Il sondaggio Emg pubblicato da La7 rivela qualcosa di importante ma certamente prevedibile.
| LISTE | % |
| SEL | 5,2 |
| PSI | 1,4 |
| PD | 28,1 |
| API | |
| UDC | 5,9 |
| FLI | 2,9 |
| PLI | |
| MPA | 0,8 |
| GRANDE SUD | 0,6 |
| PDL | 16,8 |
| LEGA NORD | 6,2 |
| LA DESTRA | 2,1 |
| M5S | 17,7 |
| IDV | 4,1 |
| FDS | 2,3 |
| VERDI | 1,5 |
| RADICALI | 1,2 |
| SVP | |
| ALTRI | |
| AREA NON VOTO | 53,9 |
Si tratta del sorpasso del M5S nei confronti di un Pdl che appare ormai alla deriva, considerato che, rispetto al 2008, ha praticamente dimezzato i consensi. Questo sorpasso infatti si spiega con un crollo del partito di Berlusconi e non con un aumento dei consensi del comico genovese, che in realtà rimane sulla stessa percentuale della scorsa settimana.
[ad]La crisi della destra rende ancora più positiva la crescita del Pd che supera il 28% e che, grazie proprio all’effetto primarie, vede la quota del 30%, proprio la settimana degli annunci di Veltroni rispetto alla indisponibilità a candidarsi nel 2013.

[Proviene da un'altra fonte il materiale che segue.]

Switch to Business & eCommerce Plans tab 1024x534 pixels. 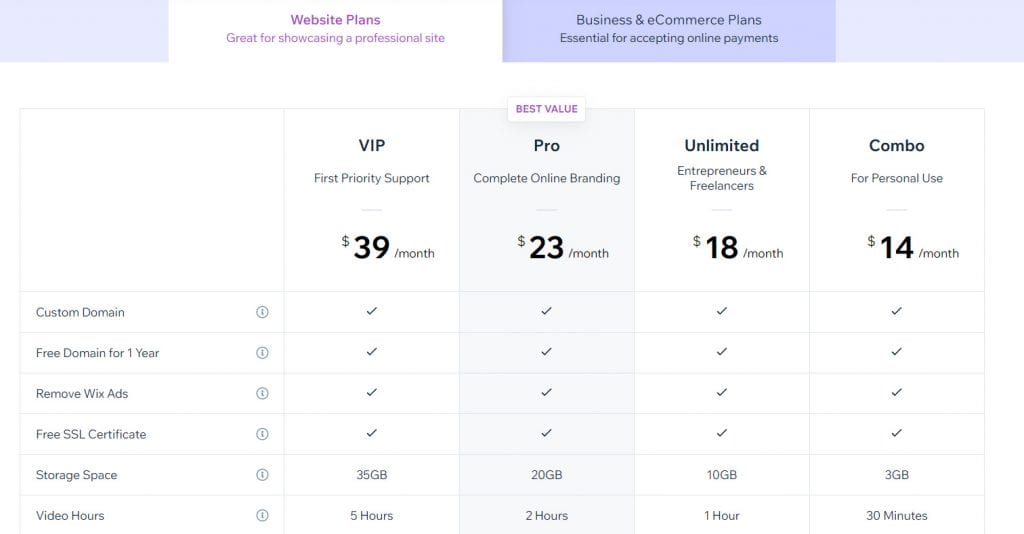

Intorno a questi due eventi succede anche dell’altro. L’Idv arriva alla quota inedita del 4,1% confermando l’errore di strategia di Di Pietro, che proprio oggi ha aperto ad un dialogo con Bersani e con il centro-sinistra. Sembra invece giovare lo scandalo Lombardia alla Lega che viene stimata al 6,1% e sembra in leggere ascesa. Possiamo aggiungere che una ritrovata spinte elettorale del partito del Nord renderebbe più semplice a Moroni la conquista delle elezioni e forse della Lombardia, in cambio del sostegno al Pdl alle elezioni politiche.
Rimane altissima l’area del non voto e questo, in parte, appare l’unico dato quasi positivo del Pdl. E’ infatti evidente che parte dell’elettorato conservatore si sta rifugiando nell’astensione o nell’indecisione e, in questo momento il non voto è l’unica area da “aggredire” per Berlusconi&Co.